*** PROVIDED RECORDS Section Begins ***

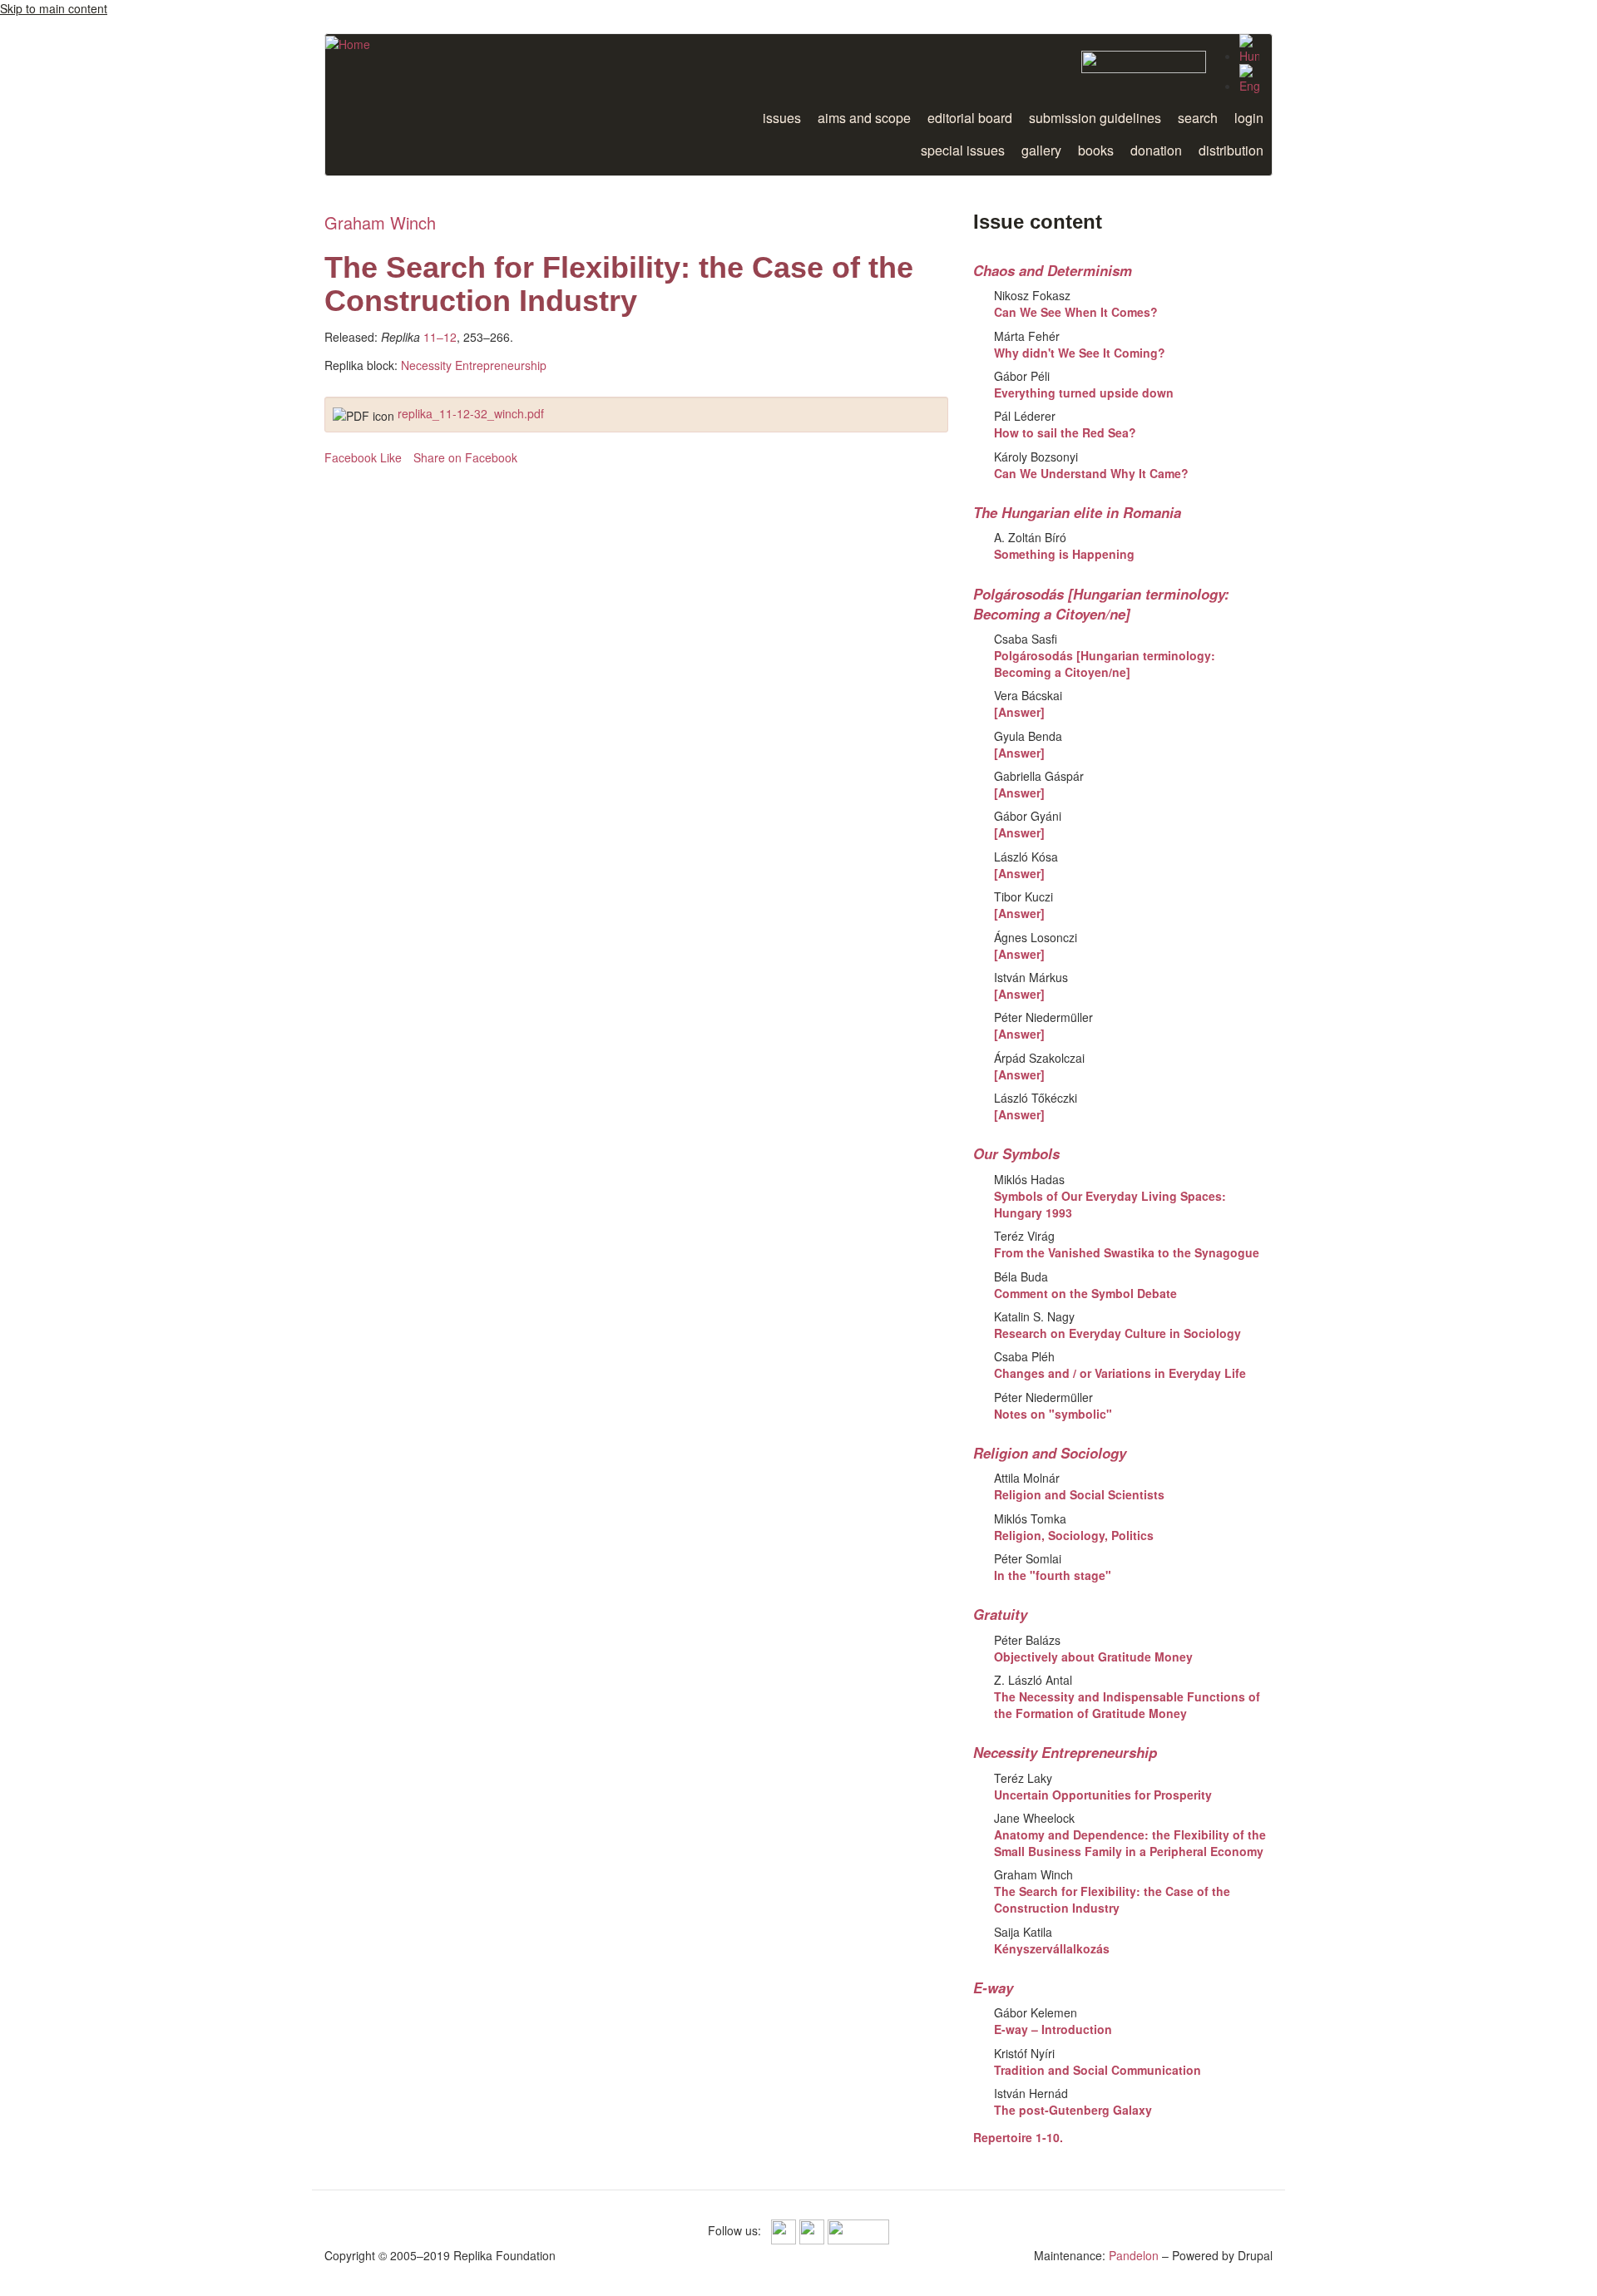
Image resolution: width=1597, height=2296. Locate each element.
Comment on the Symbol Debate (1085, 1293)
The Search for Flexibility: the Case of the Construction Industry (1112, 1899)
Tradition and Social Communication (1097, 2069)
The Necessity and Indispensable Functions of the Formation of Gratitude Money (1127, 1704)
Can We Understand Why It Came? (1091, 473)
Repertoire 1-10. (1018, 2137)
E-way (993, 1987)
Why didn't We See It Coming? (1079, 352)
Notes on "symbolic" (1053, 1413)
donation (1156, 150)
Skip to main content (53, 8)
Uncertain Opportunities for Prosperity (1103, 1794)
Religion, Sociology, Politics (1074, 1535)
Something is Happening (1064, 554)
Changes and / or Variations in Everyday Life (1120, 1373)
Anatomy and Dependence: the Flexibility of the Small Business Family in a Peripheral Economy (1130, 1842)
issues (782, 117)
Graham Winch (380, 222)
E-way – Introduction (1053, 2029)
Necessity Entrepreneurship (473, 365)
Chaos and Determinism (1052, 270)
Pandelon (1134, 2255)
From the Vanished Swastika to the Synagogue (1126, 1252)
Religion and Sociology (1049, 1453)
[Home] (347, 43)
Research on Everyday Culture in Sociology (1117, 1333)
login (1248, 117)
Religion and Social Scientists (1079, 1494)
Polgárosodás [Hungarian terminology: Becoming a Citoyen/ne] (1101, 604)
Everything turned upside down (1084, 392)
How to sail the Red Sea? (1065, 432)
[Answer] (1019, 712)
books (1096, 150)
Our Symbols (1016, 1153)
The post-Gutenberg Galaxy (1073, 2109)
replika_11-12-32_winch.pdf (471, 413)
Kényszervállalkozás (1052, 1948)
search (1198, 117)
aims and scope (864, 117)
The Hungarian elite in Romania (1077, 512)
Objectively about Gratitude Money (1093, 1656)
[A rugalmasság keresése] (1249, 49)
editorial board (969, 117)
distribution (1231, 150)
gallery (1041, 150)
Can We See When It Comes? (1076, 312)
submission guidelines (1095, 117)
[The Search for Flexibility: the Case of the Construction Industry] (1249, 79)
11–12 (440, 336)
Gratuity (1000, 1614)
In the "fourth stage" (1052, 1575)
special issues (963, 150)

*** PROVIDED RECORDS Section Ends ***

◆ **INSTRUCTIONS TO FOLLOW**:
Everything from the line containing "[The Search for" through the last line of the records must be given again exactly; leave out all other lines.

◆ **ANSWER TO THE EXERCISE**:
[The Search for Flexibility: the Case of the Construction Industry] (1249, 79)
11–12 (440, 336)
Gratuity (1000, 1614)
In the "fourth stage" (1052, 1575)
special issues (963, 150)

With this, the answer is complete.